Task item - Wherever the word "will" shows up in the data, report the line it sits in.

Supplied entries -
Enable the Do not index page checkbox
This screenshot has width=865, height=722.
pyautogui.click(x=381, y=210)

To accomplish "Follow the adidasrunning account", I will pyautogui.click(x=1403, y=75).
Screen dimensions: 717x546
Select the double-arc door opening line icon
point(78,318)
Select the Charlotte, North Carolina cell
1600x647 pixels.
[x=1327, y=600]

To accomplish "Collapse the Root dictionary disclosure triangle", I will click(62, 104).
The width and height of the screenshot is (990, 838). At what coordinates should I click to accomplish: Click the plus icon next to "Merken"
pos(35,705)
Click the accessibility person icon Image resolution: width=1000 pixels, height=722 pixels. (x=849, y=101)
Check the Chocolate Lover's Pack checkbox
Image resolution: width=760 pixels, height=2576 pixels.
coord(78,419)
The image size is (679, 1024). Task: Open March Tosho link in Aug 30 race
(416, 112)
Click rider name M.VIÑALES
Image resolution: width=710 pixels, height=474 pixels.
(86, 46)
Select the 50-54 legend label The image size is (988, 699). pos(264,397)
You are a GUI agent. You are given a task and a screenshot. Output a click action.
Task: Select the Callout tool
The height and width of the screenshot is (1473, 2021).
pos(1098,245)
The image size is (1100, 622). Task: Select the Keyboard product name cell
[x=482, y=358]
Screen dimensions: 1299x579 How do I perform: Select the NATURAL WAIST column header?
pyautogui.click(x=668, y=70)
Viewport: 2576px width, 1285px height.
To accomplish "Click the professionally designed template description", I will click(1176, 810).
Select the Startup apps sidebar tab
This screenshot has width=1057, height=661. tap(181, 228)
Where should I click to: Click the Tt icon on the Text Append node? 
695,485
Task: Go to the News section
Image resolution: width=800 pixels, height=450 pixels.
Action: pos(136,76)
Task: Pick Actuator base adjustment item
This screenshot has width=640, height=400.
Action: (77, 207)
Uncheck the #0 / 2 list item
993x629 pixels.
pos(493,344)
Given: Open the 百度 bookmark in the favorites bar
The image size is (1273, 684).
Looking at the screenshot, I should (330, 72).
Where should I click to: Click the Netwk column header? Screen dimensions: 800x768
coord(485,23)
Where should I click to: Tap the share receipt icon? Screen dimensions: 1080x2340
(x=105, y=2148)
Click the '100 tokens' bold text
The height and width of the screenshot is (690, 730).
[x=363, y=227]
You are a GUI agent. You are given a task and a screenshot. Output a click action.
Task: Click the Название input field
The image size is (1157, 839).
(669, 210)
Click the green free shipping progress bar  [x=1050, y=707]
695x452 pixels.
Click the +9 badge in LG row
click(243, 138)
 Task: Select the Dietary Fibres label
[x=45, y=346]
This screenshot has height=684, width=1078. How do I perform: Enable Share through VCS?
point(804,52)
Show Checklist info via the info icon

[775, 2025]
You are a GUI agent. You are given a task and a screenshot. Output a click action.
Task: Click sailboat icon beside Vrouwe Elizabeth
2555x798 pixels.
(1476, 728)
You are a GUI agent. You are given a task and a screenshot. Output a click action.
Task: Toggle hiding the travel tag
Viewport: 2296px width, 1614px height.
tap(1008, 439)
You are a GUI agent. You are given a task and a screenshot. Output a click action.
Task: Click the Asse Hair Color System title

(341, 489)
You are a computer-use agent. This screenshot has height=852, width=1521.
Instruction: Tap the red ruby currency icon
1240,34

Exercise output -
To accomplish "Follow the adidasrunning account", I will pyautogui.click(x=1403, y=75).
To accomplish "Collapse the Root dictionary disclosure triangle", I will click(62, 104).
To accomplish "Click the professionally designed template description", I will click(1176, 810).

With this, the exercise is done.